“Lichaamsbouw speelt een grote rol of je al dan niet goed tegen de warmte kan”, zegt Hein Daanen, professor in environmental exercise physiology aan de Vrije Universiteit Amsterdam tegen HLN. “In het algemeen hebben lange en magere mensen een relatief groot uitwisselingsoppervlak om warmte kwijt te raken ten opzichte van mensen die obees zijn. Wat je ook ziet, is dat sommige mensen makkelijker zweten dan anderen. Wie moeite heeft om zweet te produceren, kan daardoor minder afkoelen en dat maakt dat hij of zij meer gevoelig is voor warmte. Deels is dat genetisch bepaald.”

“Mannen kunnen meestal meer zweet produceren en verdampen dan vrouwen”, zegt hij. “Vrouwen hebben dan weer een iets warmere huid om hun lichaamswarmte kwijt te geraken, maar vrouwen hebben doorgaans meer moeite met hitte dan mannen. We zien dat terug in de sterfstatistieken. Bij extreme hitte sterven relatief meer vrouwen dan mannen.”
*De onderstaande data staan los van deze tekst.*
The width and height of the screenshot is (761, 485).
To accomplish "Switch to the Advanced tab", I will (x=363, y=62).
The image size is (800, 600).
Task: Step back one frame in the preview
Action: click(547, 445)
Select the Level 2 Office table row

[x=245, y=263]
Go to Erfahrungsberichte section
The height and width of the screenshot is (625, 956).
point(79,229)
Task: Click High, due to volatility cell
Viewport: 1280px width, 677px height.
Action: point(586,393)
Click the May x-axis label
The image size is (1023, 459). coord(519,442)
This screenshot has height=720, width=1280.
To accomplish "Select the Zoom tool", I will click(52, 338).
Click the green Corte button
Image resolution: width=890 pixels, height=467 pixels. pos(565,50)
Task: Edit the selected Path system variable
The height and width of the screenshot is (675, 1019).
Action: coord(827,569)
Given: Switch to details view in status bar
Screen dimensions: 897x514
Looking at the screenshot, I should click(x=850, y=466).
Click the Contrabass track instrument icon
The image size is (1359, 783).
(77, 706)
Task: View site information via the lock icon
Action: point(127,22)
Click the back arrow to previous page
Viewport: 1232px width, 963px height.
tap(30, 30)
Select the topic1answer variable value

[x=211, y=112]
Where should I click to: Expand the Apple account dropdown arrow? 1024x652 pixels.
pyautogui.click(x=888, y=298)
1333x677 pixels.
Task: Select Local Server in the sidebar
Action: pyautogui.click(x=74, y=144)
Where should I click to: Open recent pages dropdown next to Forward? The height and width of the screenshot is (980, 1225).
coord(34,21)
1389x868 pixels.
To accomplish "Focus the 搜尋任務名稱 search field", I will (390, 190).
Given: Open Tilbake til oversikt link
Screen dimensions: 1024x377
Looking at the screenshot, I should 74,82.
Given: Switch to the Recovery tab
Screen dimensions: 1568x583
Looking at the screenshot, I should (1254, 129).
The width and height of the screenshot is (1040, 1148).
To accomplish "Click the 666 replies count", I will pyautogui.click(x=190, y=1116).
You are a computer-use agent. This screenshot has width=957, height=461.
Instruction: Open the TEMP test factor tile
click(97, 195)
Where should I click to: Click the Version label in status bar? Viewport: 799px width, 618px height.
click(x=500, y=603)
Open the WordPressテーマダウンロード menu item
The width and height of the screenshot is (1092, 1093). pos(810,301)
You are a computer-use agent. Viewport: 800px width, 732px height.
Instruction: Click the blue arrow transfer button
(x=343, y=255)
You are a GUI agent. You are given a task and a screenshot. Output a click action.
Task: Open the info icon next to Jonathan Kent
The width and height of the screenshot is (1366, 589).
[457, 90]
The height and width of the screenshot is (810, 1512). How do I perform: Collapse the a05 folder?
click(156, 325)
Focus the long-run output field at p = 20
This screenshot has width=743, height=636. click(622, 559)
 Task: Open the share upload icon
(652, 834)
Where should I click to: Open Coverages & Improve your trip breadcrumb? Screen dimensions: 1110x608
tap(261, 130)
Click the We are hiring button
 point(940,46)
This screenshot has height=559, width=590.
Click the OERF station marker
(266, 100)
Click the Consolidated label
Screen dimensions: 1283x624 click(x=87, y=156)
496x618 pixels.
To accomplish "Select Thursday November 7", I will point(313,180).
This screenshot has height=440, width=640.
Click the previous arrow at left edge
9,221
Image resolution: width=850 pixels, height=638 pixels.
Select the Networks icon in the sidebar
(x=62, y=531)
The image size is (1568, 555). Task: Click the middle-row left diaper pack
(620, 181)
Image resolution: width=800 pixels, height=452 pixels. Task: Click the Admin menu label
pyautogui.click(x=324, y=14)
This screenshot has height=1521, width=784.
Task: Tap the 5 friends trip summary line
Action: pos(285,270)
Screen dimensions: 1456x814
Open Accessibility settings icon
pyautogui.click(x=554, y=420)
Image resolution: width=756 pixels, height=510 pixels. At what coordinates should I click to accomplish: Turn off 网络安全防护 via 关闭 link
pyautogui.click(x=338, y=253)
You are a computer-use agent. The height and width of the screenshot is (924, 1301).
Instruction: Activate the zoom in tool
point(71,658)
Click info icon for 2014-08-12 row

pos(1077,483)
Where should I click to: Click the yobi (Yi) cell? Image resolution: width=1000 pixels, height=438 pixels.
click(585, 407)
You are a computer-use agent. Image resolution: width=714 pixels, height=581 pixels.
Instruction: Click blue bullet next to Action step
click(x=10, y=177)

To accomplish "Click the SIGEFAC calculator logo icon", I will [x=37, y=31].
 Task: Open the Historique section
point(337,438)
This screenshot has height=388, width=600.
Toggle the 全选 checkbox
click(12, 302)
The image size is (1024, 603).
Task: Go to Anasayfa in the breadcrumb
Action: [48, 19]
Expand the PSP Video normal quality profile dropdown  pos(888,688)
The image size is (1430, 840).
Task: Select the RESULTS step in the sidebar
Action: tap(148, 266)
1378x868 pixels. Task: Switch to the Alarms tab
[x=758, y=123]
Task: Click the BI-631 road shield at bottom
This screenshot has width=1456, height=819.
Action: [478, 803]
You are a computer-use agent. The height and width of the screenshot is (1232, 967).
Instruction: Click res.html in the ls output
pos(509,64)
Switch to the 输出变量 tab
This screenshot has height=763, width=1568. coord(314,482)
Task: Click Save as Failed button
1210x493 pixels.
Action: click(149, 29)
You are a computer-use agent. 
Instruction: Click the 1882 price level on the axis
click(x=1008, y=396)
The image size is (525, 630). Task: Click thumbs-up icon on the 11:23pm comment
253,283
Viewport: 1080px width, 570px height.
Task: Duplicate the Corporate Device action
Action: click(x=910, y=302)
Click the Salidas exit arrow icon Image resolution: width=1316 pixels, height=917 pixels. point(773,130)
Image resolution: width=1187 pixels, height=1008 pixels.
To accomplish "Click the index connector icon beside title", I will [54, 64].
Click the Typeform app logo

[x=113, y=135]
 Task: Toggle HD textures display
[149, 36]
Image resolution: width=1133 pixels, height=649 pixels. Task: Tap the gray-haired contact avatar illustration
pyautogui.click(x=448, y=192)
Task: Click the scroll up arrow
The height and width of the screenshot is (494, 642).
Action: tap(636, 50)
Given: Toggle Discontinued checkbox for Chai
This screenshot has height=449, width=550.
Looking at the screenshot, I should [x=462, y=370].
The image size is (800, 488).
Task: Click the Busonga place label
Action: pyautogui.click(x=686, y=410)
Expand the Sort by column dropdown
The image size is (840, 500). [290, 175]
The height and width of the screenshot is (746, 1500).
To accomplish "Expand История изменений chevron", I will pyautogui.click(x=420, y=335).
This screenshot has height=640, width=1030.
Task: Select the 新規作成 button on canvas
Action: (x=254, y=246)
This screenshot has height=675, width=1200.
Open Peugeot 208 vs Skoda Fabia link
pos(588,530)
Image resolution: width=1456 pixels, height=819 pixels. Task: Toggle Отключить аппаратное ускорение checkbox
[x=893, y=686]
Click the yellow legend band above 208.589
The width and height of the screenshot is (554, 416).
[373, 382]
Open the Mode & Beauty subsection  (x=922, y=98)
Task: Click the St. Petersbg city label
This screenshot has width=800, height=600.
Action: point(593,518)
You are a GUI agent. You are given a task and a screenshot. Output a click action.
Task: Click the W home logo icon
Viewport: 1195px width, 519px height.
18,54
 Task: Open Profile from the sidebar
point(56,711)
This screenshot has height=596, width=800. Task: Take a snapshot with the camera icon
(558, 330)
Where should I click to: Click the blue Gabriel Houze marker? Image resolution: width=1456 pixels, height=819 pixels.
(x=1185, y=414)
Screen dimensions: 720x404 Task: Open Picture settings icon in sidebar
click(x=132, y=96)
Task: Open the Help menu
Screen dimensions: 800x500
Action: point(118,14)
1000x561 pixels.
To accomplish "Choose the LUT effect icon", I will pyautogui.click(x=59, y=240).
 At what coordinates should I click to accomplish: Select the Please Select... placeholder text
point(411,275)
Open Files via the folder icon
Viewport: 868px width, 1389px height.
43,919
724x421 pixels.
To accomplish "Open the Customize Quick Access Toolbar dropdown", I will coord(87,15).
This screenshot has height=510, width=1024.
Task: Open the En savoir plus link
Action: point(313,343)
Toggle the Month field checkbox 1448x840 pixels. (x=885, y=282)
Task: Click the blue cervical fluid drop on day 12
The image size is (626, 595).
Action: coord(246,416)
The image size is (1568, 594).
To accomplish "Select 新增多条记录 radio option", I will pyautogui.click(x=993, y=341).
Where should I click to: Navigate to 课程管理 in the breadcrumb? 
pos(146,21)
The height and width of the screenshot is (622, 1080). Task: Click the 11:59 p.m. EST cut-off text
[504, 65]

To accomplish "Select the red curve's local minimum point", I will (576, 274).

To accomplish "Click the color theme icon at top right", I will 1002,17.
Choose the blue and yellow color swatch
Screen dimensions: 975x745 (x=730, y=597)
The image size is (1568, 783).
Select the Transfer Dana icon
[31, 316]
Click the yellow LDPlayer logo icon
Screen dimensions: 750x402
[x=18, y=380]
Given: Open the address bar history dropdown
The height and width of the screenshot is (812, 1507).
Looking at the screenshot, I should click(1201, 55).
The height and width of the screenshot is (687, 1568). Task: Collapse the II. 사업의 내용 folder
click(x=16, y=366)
“Elke liter zweet die in een uur verdampt, geeft 650 Watt aan koeling”, zegt Daanen. “Het wereldrecord staat op 3,07 liter per uur en staat op naam van marathonloper Alberto Salazar. Dat is toen geregistreerd in een laboratorium waar we alle soorten klimaten zoals een jungleklimaat of een woestijnklimaat kunnen simuleren. Het zwakke punt is dat een mens niet in staat is om dat aan te vullen, want dat is gelimiteerd tot 1 liter per uur. Als je zware inspanningen levert, dan droog je altijd uit.”